Plaintiffs Leon and Marilyn Bonner owned two residential properties both located in downtown Brighton. Situated on these properties were structures which have been unoccupied and generally unmaintained for over 30 years. Defendant City of Brighton's building and code enforcement officer, informed plaintiffs via written notice that these structures had been deemed unsafe in violation of the Brighton Code of Ordinances, and further constituted public nuisances in violation of Michigan common law. Plaintiffs were also informed of the building official's additional determination that it was unreasonable to repair these structures consistent with the standard set forth in BCO § 18-59. Consequently, plaintiffs were ordered to demolish the structures within 60 days of the date of the letter. Because demolition had been ordered without an option to repair, plaintiffs appealed the building official's determination to the Brighton City Council. The City Council unanimously affirmed the building official's determination that the structures were unsafe under all ten of the standards set forth in BCO § 18-46. The city council likewise found that plaintiffs had been maintaining unsafe structures. Plaintiffs filed this independent cause of action against defendant, alleging violations of due process, generally, as well as substantive due process; a violation of equal protection; inverse condemnation or a regulatory taking; contempt of court; common-law and statutory slander of title; and a violation of Michigan housing laws under MCL 125.540. Defendant subsequently filed its own complaint against plaintiffs in a separate action, requesting injunctive relief in the form of an order enforcing BCO § 18-59 and requiring demolition of the structures. After consolidating these cases, the circuit court denied defendant City's request for injunctive relief and likewise denied relief to plaintiffs on several of the theories they had advanced. However, the circuit court did address the constitutionality of the ordinance and held that it violates substantive due process. The circuit court granted plaintiff’s claim on substantive due process. The Court of Appeals affirmed and concluded that the standard set forth under the ordinance was arbitrary and unreasonable, and thus violates substantive due process.

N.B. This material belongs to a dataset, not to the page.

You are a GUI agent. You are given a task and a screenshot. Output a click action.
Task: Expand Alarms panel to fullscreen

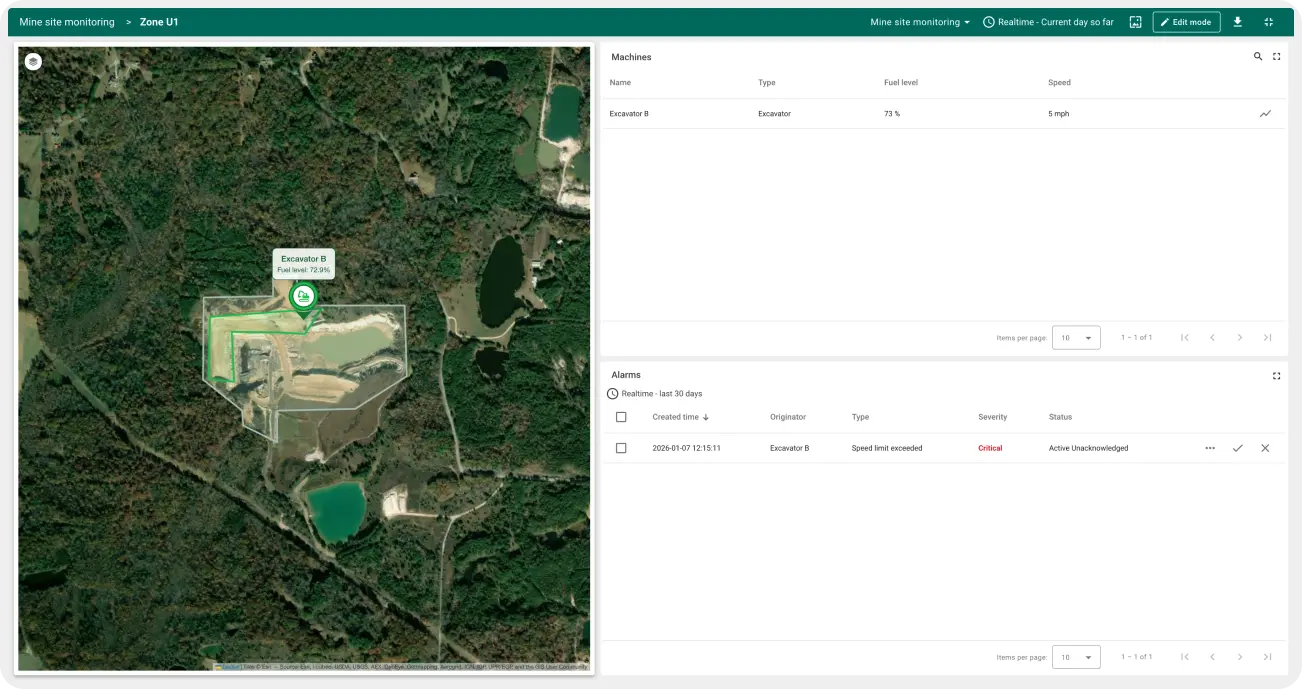click(x=1277, y=376)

Did the appellate court err in concluding that the standard set forth under the ordinance was arbitrary and unreasonable, and thus violates substantive due process?
Yes. The appellate court's decision was reversed and the case was remanded to trial court.
The court held that Brighton, Mich., Code of Ord. § 18-59 did not, on its face, deprive the plaintiff property owners of substantive due process as the ordinance's unreasonable-to-repair presumption was reasonably related to defendant City’s interest in protecting the health, safety, and general welfare of its citizens from unsafe or dangerous structures. Additionally, the unreasonable-to-repair-property was neither arbitrary nor unreasonable because there were circumstances under which the presumption could be overcome and repairs permitted. Further, section 18-59, on its face, did not deprive the owners of procedural due process as Brighton, Mich., Code of Ord. § 18-61 afforded them notice and a meaningful opportunity to present evidence to rebut the UTRP before an impartial decision-maker, and the owners did not show that they were constitutionally entitled to further processes in order to satisfy due process requirements.